EXERCISE DIRECTIONS
In the telomere extension text below, how many years of normal human aging does the telomere extension achieved in six days correspond to on average?
[PASSAGE FOR REVIEW — start]
Safe, rapid telomere extension in diverse progenitor cell types


We recently showed for the first time that delivery of nucleoside-modified mRNA encoding the telomerase protein hTERT to cells extends their telomeres in six days by an amount by which telomeres shorten over approximately 15 years of normal human aging on average. This important discovery opens the door to safe, rapid telomere extension, for several reasons that are unique to our approach. First, nucleoside-modified mRNA comprises the same modified nucleosides recently discovered to make up mature human mRNA, and is thus treated as such by cells: it does not integrate in the genome, is turned over within days, and if sufficiently pure, it is non-immunogenic. Second, and critically, our nucleoside-modified mRNA encoding telomerase extends telomeres so rapidly that the extension treatment can be very brief (a few days), and thus after the extension is completed, the normal anti-cancer mechanism of telomere shortening remains intact. Finally, we can deliver nucleoside-modified mRNA encoding hTERT which is modified at known sites that mediate its posttranslational cell cycle-dependent inhibition, enabling rapid telomere extension even in slowly- or non-dividing cells which include many progenitors. We are motivated in this work by our (Blau lab) recent discovery that short telomere length in muscle stem cells (MuSCs) underlies the debilitating and fatal myopathy of muscular dystrophy (Cell, 2010)1, and more generally by the fact that we, like many others, find that in vitro, human primary progenitor cell populations are limited in their replicative capacity, an effect at least partially mediated by short telomeres.2,3 Here we propose to realize the full potential of our discovery by generating, testing, and optimizing the modified and fully purified forms of telomerase mRNA that will enable safe, rapid telomere extension in a diverse range of progenitor cell types, even those in G0. To this end we will adapt a novel method for RNA purification recently invented by us (Santiago lab), work that will dramatically reduce the cost of nucleoside-modified mRNA purification, currently a prohibitive barrier to the rapid and widespread adoption of nucleoside-modified mRNA for telomere extension and other applications. We plan to make these tools for telomere extension and mRNA purification available to all PCBC members in a timely manner.
[PASSAGE FOR REVIEW — finish]
[EXTRACTED ENTRIES — start]
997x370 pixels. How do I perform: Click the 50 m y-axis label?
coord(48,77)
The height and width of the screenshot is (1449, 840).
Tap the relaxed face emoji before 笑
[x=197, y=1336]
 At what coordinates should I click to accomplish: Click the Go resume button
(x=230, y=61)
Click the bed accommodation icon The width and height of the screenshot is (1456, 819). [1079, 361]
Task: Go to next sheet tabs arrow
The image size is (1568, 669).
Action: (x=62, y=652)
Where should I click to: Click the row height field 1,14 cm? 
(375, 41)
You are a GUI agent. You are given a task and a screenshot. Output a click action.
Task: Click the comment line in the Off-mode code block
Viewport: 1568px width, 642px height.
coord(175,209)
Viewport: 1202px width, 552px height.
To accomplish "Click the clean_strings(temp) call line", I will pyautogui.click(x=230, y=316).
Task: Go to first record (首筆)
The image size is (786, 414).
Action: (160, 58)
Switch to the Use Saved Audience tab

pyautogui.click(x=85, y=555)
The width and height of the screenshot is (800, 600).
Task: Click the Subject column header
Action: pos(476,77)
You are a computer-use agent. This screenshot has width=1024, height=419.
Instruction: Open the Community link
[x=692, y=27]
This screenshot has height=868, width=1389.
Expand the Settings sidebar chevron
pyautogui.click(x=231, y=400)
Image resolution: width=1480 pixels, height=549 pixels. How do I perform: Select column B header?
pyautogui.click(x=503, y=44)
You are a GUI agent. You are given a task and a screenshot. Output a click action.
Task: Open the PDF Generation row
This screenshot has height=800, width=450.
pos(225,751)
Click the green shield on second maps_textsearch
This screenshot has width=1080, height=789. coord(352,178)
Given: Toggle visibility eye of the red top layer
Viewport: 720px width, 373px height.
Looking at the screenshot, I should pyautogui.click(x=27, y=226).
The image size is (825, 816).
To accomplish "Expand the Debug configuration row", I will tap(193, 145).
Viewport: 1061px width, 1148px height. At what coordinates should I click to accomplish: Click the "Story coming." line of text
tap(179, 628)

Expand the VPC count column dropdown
[EXTRACTED ENTRIES — finish]
TASK RESULT
Approximately 15 years.